Speaking during a March 14, 2025, earnings call, Foster also said a decision to add a third fuel tank to six A321-200NX(LR)s had proved to be a success. "That has enabled the range of the aircraft to increase from around 3,600 nautical miles to around 4,200 nautical miles," he said. "It means we can fly nonstop from Almaty to London with a full payload."

The extra tank has been added to four of the six aircraft and the remaining two will have their modifications done by the start of summer. Foster says the modified A321-200NX(LR)s negate the need for any A321-200NY(XLR)s. "We decided not to take any," he said, also describing the XLR variant as "expensive."

Air Astana has also being running an inhouse programme to extend the life of its A320/A321neo aircraft and manage the ongoing Pratt & Whitney engine issues. The airline grounds aircraft over the low season to allow engines to stay on wing longer despite the engines' reduced life. Air Astana can then deploy those aircraft and engines into service over the peak season. Foster said the carrier had around six aircraft grounded last summer and 13 grounded last winter.

"We'll continue doing that in 2025 and, ideally, we'll have the maximum number of aircraft available during the peak season," said Foster, who anticipates the problems with the Pratt & Whitney engines to last until at least mid-2027.

The airline plans to take delivery of four aircraft this year - three A320neo and one A320neo. One E190-E2 remains in the country pending the removal of its engines before export.

Foster said Air Astana had also implemented several practical measures to address the Pratt & Whitney challenges. This included leasing an additional four A320-200s, which were redeployed to low-cost subsidiary FlyArystan. "We were also able to reach an agreement with Pratt & Whitney to acquire extra PW1100 engines," he said.

FlyArystan separation

In related news, the deputy chairman of Kazakhstan's Agency for the Protection and Development of Competition has said that FlyArystan's separation from Air Astana remains incomplete. In 2024, the budget carrier secured its own air operator's certificate and is now a standalone legal entity.

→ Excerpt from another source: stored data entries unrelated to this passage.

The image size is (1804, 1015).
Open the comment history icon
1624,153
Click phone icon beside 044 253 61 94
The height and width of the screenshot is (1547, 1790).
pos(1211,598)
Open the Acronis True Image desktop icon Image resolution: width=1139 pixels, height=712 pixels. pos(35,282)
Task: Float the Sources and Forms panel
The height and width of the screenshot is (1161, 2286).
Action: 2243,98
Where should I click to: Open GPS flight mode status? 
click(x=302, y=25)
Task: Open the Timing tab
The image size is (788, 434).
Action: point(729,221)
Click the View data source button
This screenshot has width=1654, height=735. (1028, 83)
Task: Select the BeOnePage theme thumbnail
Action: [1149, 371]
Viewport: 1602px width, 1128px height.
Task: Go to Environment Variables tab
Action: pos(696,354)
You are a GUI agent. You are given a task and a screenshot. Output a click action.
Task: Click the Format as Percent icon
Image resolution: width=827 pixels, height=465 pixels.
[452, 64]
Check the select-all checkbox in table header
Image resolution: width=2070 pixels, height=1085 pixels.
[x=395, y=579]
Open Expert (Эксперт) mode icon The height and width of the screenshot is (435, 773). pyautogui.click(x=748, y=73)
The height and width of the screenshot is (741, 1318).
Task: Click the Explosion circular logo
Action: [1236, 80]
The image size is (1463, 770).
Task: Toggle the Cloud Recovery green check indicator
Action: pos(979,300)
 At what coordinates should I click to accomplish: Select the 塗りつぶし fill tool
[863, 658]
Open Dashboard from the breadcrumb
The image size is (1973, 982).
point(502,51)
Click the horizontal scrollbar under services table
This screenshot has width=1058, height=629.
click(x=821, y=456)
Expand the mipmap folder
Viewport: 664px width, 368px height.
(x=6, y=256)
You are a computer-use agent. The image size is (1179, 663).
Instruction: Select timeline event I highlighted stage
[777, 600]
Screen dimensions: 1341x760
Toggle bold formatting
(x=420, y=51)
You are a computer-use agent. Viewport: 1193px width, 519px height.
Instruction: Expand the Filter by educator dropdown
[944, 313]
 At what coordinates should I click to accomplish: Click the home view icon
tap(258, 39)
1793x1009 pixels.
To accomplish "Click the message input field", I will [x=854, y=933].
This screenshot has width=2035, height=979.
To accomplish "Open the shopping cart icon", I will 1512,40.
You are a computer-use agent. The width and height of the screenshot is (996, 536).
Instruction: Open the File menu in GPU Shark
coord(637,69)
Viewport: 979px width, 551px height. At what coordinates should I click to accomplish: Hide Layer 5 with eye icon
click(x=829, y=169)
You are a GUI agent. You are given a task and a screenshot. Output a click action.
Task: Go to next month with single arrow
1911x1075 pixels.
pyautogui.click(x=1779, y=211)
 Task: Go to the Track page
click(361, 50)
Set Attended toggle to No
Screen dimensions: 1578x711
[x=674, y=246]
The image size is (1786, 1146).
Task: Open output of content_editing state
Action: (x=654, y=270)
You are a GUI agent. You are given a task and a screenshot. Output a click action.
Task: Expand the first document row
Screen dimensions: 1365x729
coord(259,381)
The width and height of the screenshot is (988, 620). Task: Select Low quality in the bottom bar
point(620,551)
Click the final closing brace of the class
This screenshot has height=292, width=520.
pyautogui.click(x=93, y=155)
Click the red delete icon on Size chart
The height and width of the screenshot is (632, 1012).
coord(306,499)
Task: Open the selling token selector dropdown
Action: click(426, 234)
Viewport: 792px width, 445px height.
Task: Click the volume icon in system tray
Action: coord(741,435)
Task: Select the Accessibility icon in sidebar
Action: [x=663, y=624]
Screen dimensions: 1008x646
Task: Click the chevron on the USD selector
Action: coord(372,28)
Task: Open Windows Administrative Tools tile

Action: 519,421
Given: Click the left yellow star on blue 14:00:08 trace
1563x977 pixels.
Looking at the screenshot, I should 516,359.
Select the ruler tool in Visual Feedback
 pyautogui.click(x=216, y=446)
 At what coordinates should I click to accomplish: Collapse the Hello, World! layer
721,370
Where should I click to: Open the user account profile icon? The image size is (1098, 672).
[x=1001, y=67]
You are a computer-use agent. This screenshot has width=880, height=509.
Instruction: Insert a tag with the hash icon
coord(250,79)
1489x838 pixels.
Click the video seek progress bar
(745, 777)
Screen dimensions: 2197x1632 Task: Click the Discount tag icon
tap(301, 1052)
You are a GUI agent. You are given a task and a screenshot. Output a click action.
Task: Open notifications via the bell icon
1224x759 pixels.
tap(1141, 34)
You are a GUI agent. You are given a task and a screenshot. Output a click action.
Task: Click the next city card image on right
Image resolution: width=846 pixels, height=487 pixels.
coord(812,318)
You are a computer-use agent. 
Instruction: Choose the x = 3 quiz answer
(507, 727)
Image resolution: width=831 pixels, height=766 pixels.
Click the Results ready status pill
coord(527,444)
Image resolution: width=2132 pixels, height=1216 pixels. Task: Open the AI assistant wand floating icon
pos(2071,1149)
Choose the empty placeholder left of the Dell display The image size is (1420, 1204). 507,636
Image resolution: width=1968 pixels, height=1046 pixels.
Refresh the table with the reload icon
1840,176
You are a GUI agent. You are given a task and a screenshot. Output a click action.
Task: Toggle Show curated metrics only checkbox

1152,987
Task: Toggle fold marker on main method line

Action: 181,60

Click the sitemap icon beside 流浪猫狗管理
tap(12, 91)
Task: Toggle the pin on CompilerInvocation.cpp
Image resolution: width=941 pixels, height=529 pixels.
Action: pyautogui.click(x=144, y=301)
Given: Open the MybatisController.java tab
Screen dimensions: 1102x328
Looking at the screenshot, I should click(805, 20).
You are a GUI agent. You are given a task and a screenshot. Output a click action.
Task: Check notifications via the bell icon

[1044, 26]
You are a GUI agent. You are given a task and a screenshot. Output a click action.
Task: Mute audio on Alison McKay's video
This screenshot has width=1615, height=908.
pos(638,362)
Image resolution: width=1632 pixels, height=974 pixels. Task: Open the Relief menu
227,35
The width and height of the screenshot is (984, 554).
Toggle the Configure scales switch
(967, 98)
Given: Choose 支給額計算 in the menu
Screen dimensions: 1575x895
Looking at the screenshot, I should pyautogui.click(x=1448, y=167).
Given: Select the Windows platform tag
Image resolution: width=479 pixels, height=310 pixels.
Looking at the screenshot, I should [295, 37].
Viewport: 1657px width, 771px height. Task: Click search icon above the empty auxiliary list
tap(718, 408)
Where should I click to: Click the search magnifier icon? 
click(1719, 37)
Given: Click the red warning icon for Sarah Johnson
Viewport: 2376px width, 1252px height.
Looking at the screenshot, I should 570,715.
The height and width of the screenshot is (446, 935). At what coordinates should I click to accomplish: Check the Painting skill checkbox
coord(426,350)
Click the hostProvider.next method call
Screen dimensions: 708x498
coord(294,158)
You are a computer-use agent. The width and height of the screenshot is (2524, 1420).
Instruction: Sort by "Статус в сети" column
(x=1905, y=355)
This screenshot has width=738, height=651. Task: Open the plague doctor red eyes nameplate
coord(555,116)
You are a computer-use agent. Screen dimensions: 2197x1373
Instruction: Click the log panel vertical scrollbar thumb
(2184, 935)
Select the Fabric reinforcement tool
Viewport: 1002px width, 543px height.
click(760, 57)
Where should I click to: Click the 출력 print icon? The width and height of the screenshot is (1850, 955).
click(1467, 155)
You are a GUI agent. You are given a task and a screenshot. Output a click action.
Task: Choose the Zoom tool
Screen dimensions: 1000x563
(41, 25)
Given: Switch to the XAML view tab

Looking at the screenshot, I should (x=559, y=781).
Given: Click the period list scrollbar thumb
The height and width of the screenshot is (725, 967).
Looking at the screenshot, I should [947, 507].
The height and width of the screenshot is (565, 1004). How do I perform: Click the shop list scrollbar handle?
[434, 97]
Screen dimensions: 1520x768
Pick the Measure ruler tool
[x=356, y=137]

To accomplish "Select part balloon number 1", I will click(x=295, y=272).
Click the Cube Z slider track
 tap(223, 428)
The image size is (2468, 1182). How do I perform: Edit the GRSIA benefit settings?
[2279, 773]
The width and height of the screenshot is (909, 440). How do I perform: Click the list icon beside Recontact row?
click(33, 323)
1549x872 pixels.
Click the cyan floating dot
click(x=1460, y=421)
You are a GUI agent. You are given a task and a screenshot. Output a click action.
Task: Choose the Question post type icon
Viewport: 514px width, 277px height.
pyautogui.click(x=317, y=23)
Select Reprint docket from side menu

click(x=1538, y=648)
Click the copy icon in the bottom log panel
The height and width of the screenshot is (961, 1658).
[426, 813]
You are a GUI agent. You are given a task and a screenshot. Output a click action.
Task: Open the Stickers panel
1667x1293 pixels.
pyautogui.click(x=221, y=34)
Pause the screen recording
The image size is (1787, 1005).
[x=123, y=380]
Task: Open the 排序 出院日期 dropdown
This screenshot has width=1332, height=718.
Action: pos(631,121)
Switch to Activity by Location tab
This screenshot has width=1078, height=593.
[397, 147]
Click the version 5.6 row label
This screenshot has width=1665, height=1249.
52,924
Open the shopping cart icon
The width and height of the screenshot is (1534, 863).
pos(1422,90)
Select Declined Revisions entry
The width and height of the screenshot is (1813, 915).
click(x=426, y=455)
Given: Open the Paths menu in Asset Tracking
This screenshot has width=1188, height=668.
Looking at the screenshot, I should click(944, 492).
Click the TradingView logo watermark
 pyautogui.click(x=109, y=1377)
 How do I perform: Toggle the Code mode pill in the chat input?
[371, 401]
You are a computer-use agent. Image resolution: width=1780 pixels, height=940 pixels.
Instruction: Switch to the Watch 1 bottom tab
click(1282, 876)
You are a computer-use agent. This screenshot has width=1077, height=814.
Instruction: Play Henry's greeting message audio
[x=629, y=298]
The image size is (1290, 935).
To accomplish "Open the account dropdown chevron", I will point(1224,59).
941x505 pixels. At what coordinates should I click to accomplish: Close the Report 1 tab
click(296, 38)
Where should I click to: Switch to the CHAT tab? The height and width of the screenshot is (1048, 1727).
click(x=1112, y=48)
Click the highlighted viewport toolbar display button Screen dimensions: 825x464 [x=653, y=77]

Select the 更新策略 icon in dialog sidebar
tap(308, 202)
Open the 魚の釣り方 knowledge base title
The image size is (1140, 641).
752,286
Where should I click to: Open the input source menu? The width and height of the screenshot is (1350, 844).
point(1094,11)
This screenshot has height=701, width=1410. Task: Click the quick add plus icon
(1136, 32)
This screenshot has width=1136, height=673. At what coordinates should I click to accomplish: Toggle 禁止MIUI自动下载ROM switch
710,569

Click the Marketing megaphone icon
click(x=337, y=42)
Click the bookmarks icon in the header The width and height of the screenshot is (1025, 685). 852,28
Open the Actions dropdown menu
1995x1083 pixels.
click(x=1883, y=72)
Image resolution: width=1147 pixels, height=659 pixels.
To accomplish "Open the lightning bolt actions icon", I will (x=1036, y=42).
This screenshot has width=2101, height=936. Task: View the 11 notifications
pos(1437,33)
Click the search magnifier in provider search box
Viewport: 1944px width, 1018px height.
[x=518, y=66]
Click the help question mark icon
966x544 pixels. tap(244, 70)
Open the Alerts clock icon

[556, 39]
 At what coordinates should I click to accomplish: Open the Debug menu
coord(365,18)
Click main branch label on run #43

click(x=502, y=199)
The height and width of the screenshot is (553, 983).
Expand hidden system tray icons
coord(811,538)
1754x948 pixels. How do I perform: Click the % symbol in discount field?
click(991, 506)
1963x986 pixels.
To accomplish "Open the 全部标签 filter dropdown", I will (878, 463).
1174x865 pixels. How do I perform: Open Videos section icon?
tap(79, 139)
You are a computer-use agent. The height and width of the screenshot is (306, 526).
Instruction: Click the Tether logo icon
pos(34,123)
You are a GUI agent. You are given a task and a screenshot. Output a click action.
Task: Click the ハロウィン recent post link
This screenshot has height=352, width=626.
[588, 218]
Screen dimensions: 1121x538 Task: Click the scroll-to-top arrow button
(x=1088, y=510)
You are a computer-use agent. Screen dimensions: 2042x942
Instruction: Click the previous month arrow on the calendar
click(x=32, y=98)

"Why do we say that the separation process is not yet complete? Because FlyArystan still belongs to Air Astana," the Kazakh news site UlysMedia reported Deputy Chairman Bolat Sambetov as saying. "The complete separation will occur when the company completely ceases to depend on Air Astana, that is, on its direct competitor. This can happen either in the case of privatisation or transfer to state ownership."

Sambetov was criticising Air Astana Group's market dominance, saying it had a 55% market share. "We see monopolisation of the market, and this reduces price competition and incentives to improve services,” he said.

When first announcing plans to hive off FlyArystan from Air Astana, Foster said there were no plans to remove the low-cost carrier from Air Astana Group. Instead, he said it was a matter of implementing best legal and regulatory practices after FlyArystan experienced several years of growth and was no longer a small carrier.